*WHAT NEEDS TO BE DONE*. Could you reproduce all of the data below word for word, leaving out the pictures?

*RECORDED DATA*.
#####

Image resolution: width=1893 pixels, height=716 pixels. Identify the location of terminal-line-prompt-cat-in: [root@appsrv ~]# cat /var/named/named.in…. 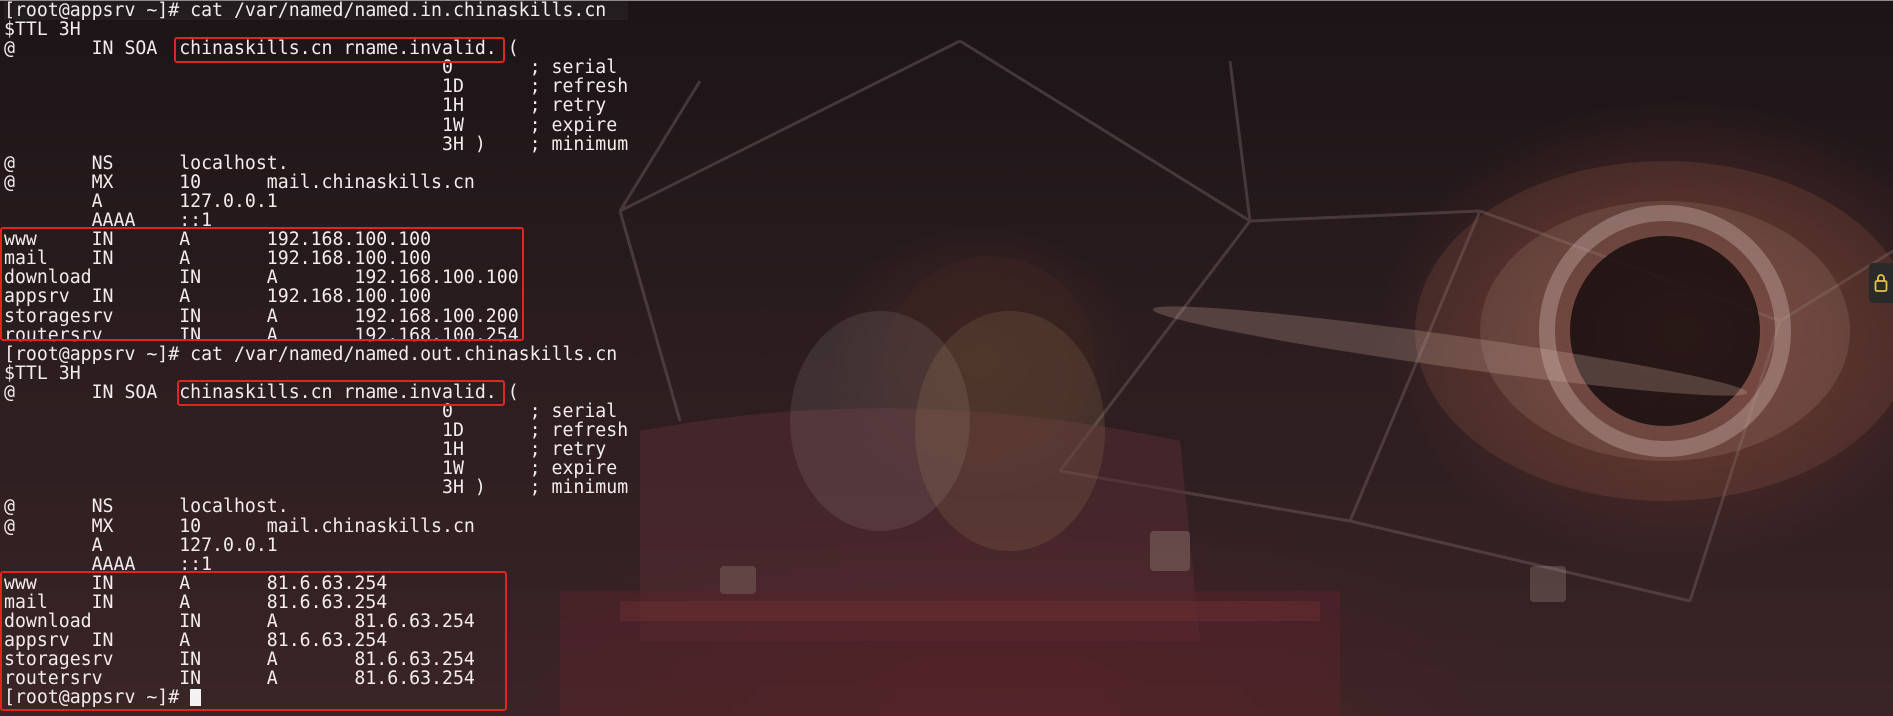
(316, 10).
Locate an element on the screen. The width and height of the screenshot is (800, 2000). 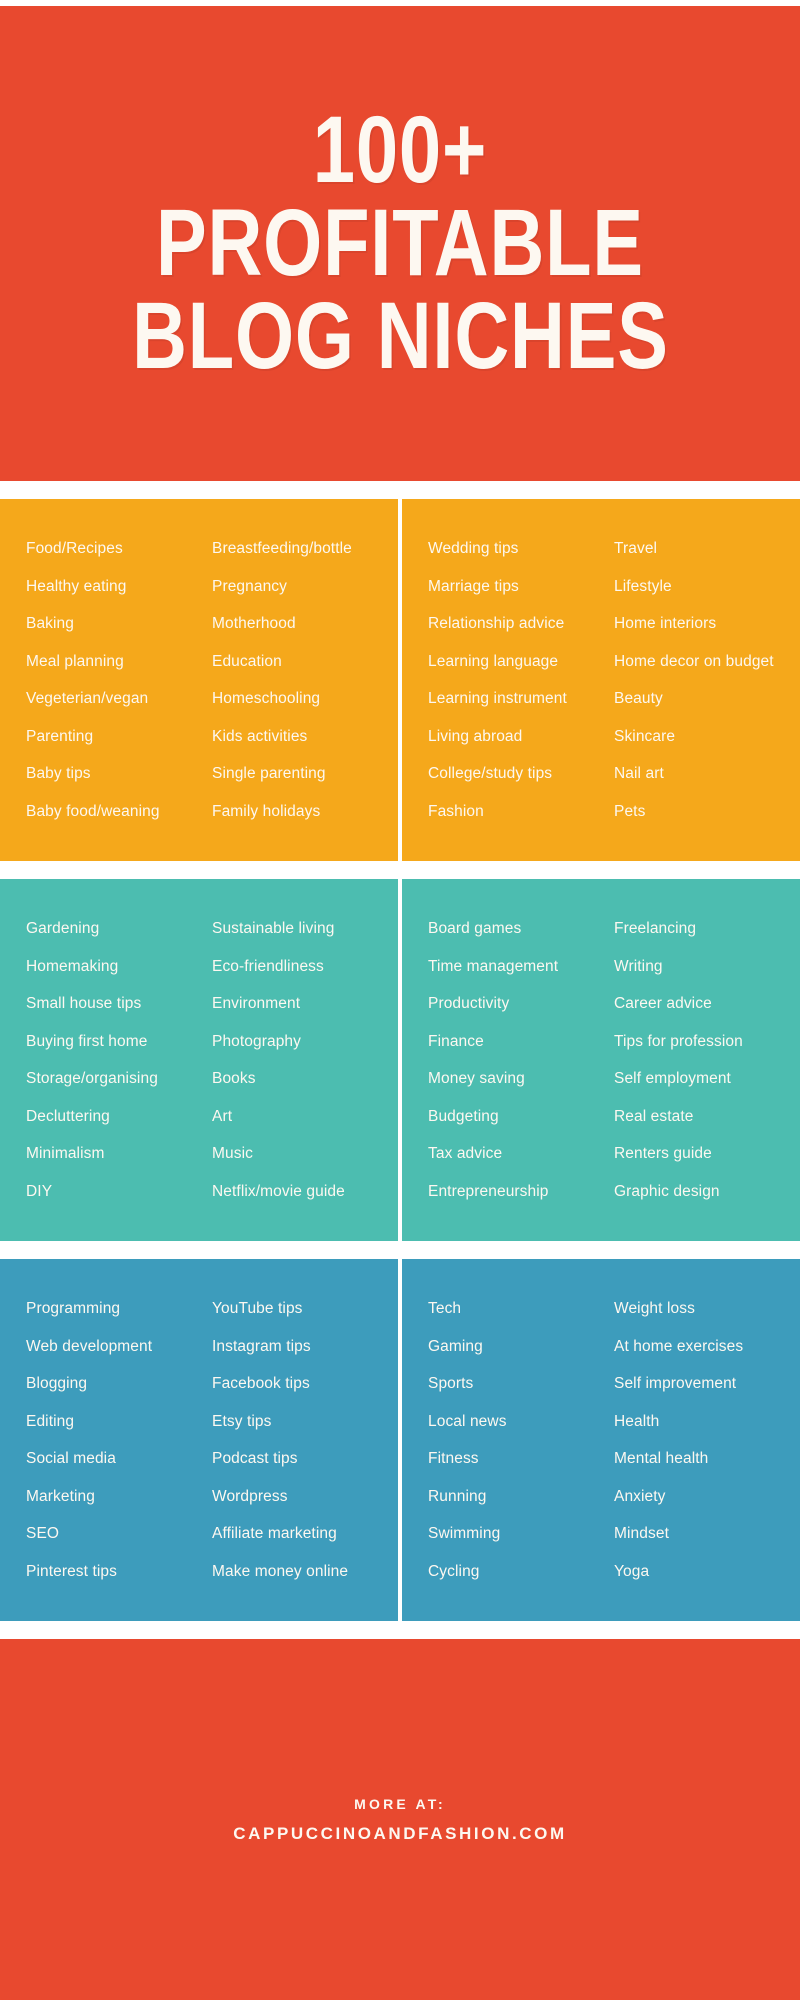
list-item: Baby food/weaning is located at coordinates (119, 812).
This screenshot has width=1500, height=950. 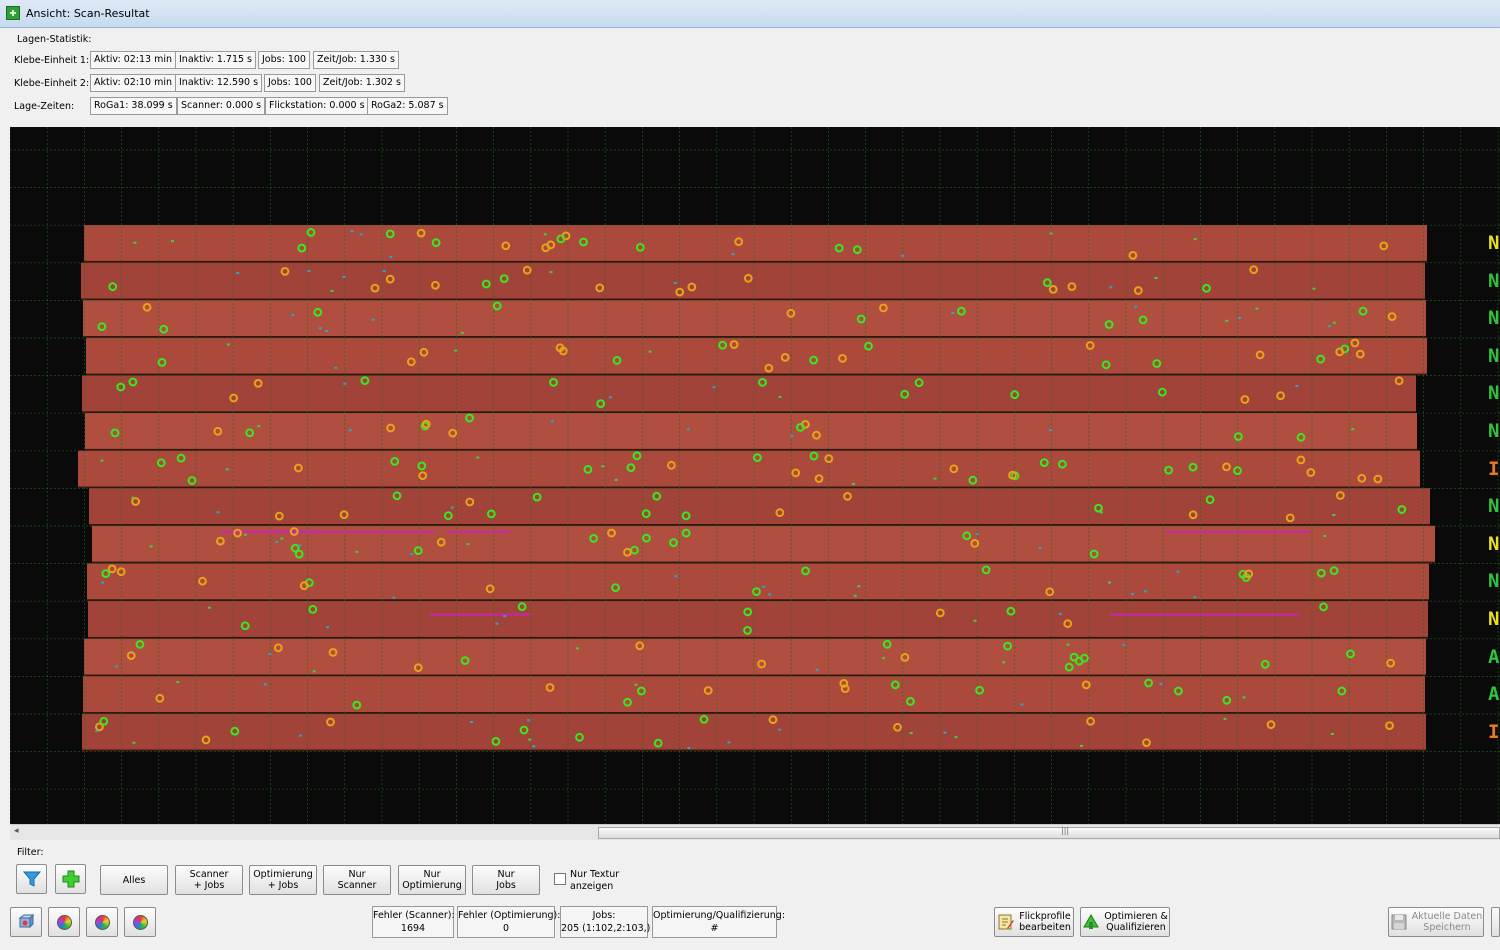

#####

*ANSWER FOR THE TASK*.
Image resolution: width=1893 pixels, height=716 pixels. Identify the location of terminal-line-prompt-cat-in: [root@appsrv ~]# cat /var/named/named.in…. 
(316, 10).
Locate an element on the screen. The width and height of the screenshot is (800, 2000). 
list-item: Baby food/weaning is located at coordinates (119, 812).
This screenshot has width=1500, height=950. 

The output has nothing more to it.